New software reduces the chance of empty supermarket shelves

empty supermarket shelves

New software offers a solution for supply bottlenecks in international goods traffic. Experts from Fraunhofer-Gesellschaft – the largest applied research organization in Europe – have succeeded in developing IT solutions that significantly reduce the likelihood of empty supermarket shelves.

Global supply chains are complex networks and therefore very vulnerable. This can lead to situations such as recently seen in the UK, where logistics problems caused empty shelves in supermarkets, and petrol stations ran out of fuel. A research team at the Fraunhofer Institute for Industrial Mathematics ITWM is therefore developing mathematical methods that can be used to calculate how to minimize supply chain risks.

The researchers analyse the properties of supply chains using mathematical models. The failure scenarios simulated on the basis of these calculations show the points at which there is a greater need for action. Next, the researchers focus on holistic optimization, aimed at creating a more robust supply chain that can cushion risks without incurring major costs. They package all variables into a multi-criteria optimization problem. In this way, they determine the best possible solution for the triad of resilience, cost and risk.

Algorithms calculate the optimal balance and thus various options for raw materials, suppliers and warehousing. Even the use of alternative materials is considered. The top priority is to make as few assumptions as possible. “Our work has set the ball rolling – companies that previously relied on Excel spreadsheets and their gut feeling are now engaging in very fruitful discussions,” says Dr Heiner Ackermann, Deputy Head of Optimization – Operations Research at Fraunhofer.

Early detection of potential bottlenecks

The Fraunhofer Institute for Material Flow and Logistics IML also offers effective support for testing and optimizing supply chains with its Order-To-Delivery-NETwork Simulator (OTD-NET). Thanks to this tool, planning and material flow processes from order to delivery can be continuously assessed. “OTD-NET maps out even highly complex supply chains in full and at all levels, including the planning and information flow processes,” says Marco Motta from Fraunhofer IML.

“In the simulation, I can easily play around with demand peaks, a slump in the respective market or scenarios in which production is disrupted,” Motta explains. Dispatchers can use a digital twin combined with simulations to see which cargo ships have loaded which parts, where exactly they are located, and when the consignment will be available. Thus, the supply for the next 20 to 30 weeks can be depicted for global networks, enabling potential bottlenecks to be detected early on.

Both the automotive sector and the medical industry have suffered from supply bottlenecks recently. Saskia Sardesai from Fraunhofer IML is leading several research projects in which OTD-NET is being used to increase resilience in value creation networks for medical supplies. “Especially smaller and medium-sized companies were addressing this problem using existing spreadsheet analysis tools. However, this approach does not identify dynamics.”

Increasing resilience

This is where OTD-NET comes into play. The simulation dynamically shows over a long period whether all parts will be in the right place at the right time. “If all the parts are available except those from my transatlantic supplier and there is no alternative supplier in Europe, I will quickly have a break in my chain lasting over a month,” outlines Sardesai.

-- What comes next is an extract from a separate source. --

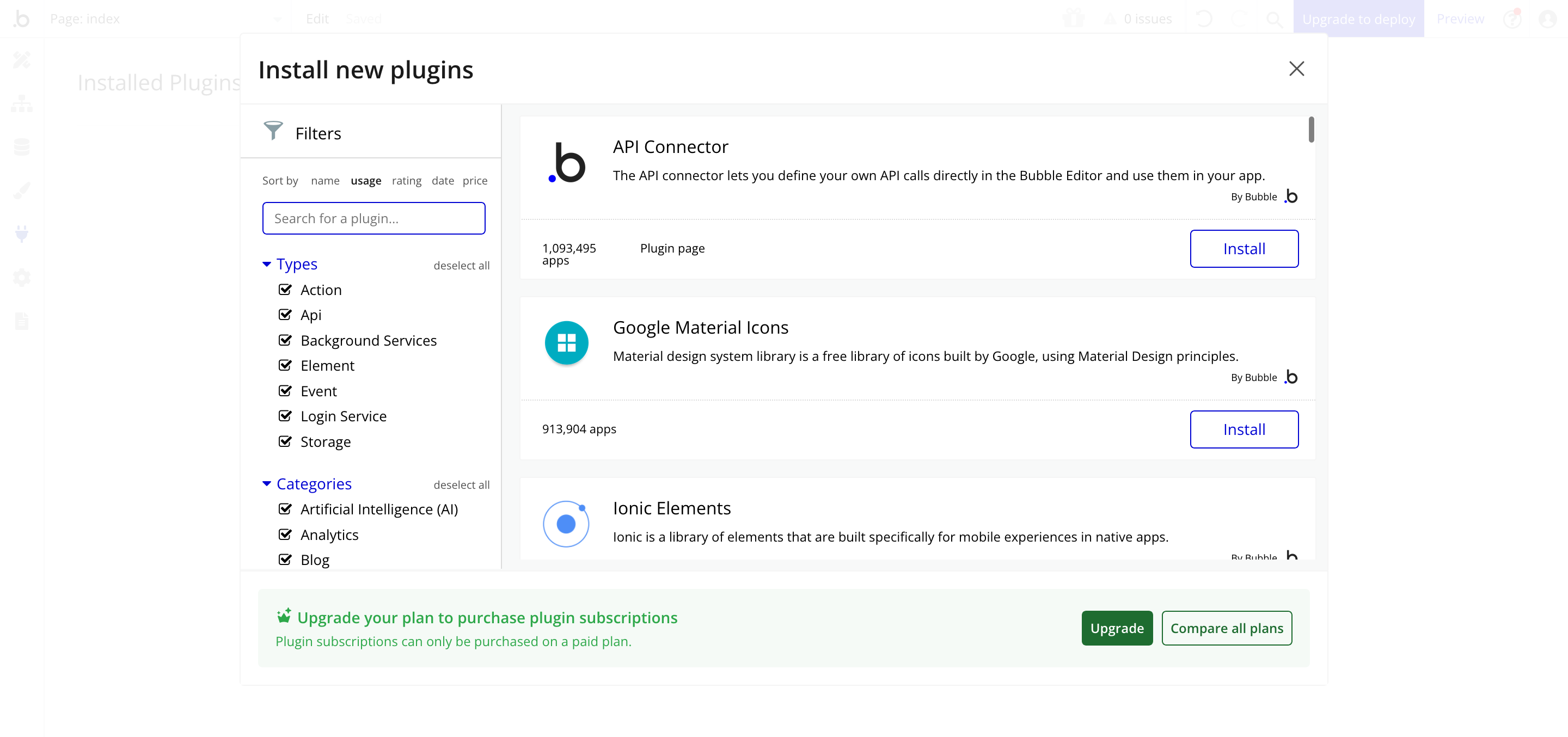Sort plugins by name
Image resolution: width=1568 pixels, height=737 pixels.
(324, 181)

And how can the European manufacturing industry’s resilience to future pandemics be increased? That too is being investigated in a research project supervised by Sardesai. A simulation model has been developed that takes into account future peaks and fluctuations in demand, as well as supplier risks. Sardesai describes them as simple models that facilitate rapid feedback and implementation for a variety of companies. Particular attention was paid to capacities, lead times, transportation frequency and possible supply restrictions. Users can see how individual factors interplay. Sardesai: “That’s an invaluable advantage compared to the long-standing Excel solution.”